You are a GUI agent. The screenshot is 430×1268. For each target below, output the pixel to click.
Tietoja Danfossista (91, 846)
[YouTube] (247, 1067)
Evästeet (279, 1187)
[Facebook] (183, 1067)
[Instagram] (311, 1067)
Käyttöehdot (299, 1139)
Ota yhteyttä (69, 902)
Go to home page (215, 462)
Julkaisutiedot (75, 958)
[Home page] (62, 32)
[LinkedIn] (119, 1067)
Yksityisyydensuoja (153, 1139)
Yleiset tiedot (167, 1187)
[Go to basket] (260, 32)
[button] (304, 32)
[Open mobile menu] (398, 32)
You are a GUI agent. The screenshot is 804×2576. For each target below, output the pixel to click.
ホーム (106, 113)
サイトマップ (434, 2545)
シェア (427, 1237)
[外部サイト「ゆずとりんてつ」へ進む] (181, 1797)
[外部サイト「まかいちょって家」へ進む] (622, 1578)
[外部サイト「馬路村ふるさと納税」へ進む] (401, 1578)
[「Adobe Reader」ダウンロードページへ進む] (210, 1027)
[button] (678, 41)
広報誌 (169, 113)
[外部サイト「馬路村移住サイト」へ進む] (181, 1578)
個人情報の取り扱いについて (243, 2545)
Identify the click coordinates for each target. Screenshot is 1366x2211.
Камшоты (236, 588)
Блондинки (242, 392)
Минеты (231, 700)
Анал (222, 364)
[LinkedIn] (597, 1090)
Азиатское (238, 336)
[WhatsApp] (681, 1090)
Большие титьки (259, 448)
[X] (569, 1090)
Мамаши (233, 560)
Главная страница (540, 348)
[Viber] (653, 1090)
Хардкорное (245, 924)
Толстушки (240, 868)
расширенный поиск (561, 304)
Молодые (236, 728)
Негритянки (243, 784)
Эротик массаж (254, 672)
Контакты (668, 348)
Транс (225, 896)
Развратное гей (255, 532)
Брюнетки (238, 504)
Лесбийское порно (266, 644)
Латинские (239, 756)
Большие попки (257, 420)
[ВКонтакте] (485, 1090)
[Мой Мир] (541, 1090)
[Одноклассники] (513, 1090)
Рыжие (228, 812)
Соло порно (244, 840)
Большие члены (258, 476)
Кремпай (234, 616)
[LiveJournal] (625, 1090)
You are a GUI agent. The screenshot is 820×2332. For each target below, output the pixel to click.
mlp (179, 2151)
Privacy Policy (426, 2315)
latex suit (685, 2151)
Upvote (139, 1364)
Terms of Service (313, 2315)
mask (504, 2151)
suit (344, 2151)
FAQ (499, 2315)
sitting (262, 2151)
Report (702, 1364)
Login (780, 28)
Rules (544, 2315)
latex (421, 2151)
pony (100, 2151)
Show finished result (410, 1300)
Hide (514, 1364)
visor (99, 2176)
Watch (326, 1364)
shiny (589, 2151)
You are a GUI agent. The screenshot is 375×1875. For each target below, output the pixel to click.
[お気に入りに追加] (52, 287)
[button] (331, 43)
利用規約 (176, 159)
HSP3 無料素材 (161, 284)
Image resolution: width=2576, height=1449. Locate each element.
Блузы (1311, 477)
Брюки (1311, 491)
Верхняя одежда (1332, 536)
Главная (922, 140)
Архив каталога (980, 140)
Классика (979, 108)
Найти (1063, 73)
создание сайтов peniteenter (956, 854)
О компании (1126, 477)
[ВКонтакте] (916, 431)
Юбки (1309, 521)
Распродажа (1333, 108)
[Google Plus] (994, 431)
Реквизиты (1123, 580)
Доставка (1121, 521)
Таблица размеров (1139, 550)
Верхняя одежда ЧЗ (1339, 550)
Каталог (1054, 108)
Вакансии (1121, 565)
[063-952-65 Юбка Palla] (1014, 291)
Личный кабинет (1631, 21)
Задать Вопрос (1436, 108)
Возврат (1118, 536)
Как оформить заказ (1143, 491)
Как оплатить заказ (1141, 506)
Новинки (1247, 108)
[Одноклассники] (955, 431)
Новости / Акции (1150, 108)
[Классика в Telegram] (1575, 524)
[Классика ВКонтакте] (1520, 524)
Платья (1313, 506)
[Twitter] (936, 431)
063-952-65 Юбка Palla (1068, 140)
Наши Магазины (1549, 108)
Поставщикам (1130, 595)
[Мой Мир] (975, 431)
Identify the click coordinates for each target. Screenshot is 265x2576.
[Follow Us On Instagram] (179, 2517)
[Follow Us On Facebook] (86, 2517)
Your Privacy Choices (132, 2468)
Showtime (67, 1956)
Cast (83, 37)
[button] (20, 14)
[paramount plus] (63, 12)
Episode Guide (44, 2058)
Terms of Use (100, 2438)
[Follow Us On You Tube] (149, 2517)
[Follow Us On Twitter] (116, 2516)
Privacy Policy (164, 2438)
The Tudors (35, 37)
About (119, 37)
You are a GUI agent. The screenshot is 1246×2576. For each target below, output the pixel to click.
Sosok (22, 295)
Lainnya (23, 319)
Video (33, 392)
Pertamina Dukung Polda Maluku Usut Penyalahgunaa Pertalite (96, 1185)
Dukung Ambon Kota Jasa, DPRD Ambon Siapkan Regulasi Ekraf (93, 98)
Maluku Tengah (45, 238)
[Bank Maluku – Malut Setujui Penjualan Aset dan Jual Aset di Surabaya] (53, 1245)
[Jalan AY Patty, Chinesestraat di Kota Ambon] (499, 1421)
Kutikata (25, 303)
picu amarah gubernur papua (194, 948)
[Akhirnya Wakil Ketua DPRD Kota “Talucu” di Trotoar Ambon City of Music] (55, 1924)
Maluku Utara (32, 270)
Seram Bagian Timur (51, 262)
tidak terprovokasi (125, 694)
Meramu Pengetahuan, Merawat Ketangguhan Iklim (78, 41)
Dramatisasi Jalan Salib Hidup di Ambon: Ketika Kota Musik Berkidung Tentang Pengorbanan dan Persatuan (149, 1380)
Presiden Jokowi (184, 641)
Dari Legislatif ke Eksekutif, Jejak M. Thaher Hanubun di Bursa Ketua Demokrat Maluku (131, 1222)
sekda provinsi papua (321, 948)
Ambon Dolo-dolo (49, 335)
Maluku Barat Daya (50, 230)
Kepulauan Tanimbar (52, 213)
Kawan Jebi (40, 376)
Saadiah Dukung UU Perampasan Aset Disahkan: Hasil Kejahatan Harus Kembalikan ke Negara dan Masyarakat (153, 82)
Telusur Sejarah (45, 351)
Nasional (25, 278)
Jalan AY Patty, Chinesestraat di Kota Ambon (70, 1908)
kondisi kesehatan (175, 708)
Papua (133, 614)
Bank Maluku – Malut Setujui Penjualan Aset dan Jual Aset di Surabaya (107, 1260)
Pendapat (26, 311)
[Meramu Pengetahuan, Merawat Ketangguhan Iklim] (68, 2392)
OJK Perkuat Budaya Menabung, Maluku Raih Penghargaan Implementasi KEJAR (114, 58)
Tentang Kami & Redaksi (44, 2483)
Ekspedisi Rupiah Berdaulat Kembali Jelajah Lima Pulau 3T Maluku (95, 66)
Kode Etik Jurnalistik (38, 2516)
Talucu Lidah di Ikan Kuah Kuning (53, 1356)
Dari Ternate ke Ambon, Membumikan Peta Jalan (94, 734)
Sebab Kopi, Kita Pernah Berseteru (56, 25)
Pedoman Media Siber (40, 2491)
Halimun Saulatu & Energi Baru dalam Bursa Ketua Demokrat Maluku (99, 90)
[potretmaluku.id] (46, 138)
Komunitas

============

Instructions for the task: Begin with the line that contains "Ekspedisi Rupiah Berdaulat". Repeat it and every line after it through the end of the listing, exactly, and print nothing more.

Result of this exercise:
Ekspedisi Rupiah Berdaulat Kembali Jelajah Lima Pulau 3T Maluku (95, 66)
Kode Etik Jurnalistik (38, 2516)
Talucu Lidah di Ikan Kuah Kuning (53, 1356)
Dari Ternate ke Ambon, Membumikan Peta Jalan (94, 734)
Sebab Kopi, Kita Pernah Berseteru (56, 25)
Pedoman Media Siber (40, 2491)
Halimun Saulatu & Energi Baru dalam Bursa Ketua Demokrat Maluku (99, 90)
[potretmaluku.id] (46, 138)
Komunitas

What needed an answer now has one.